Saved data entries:
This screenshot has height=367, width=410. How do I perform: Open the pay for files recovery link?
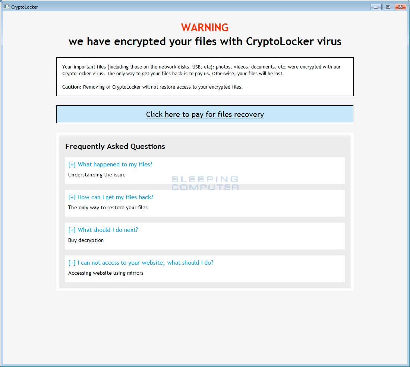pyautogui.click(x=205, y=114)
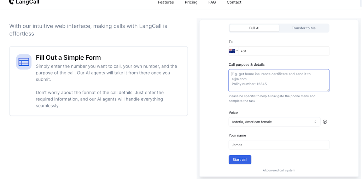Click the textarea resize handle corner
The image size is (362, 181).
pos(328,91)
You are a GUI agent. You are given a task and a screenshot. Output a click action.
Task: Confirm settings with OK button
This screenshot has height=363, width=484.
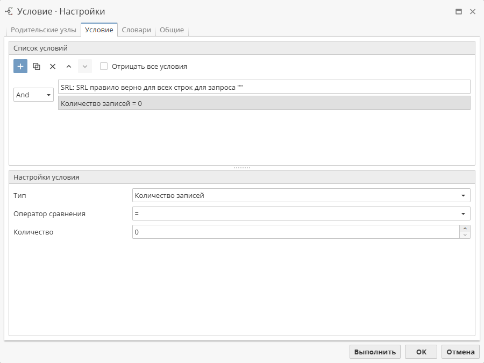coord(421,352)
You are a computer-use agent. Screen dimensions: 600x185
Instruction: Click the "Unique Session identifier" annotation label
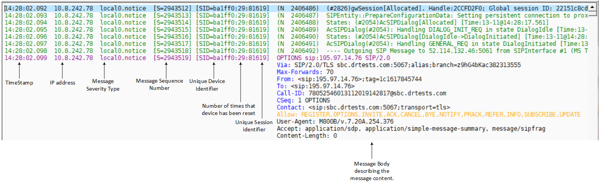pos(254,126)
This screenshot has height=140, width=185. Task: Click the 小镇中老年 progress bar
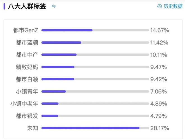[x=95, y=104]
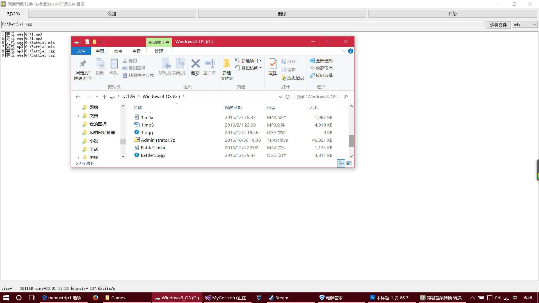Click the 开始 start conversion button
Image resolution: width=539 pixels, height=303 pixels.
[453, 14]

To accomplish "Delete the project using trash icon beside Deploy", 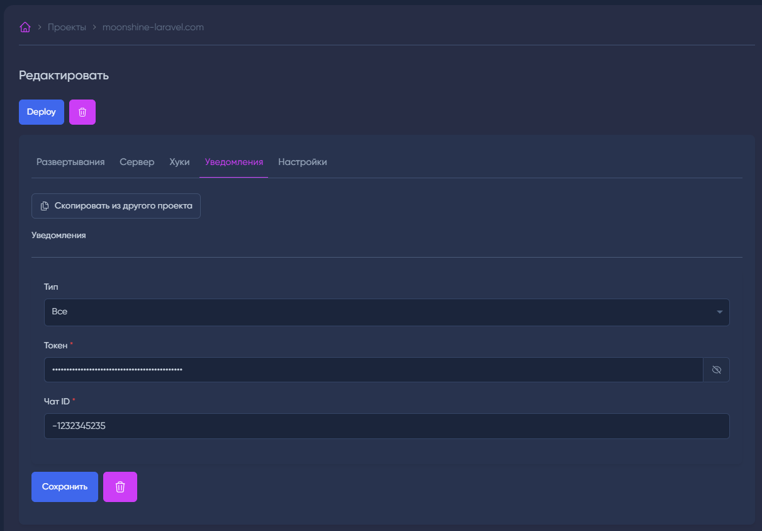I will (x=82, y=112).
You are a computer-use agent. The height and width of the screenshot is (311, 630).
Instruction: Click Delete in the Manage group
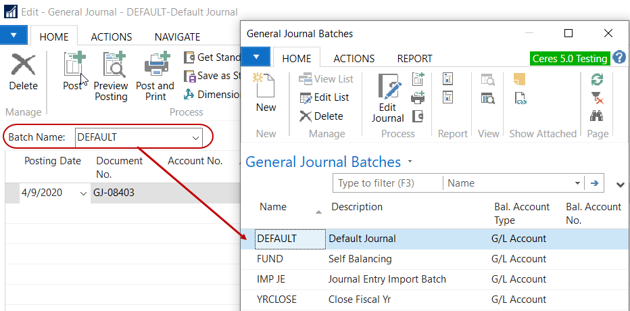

__THE TASK__:
Exactly how many lines in the records above hold the string "agent"? Reply with that number only.

__ANSWER SECTION__:
3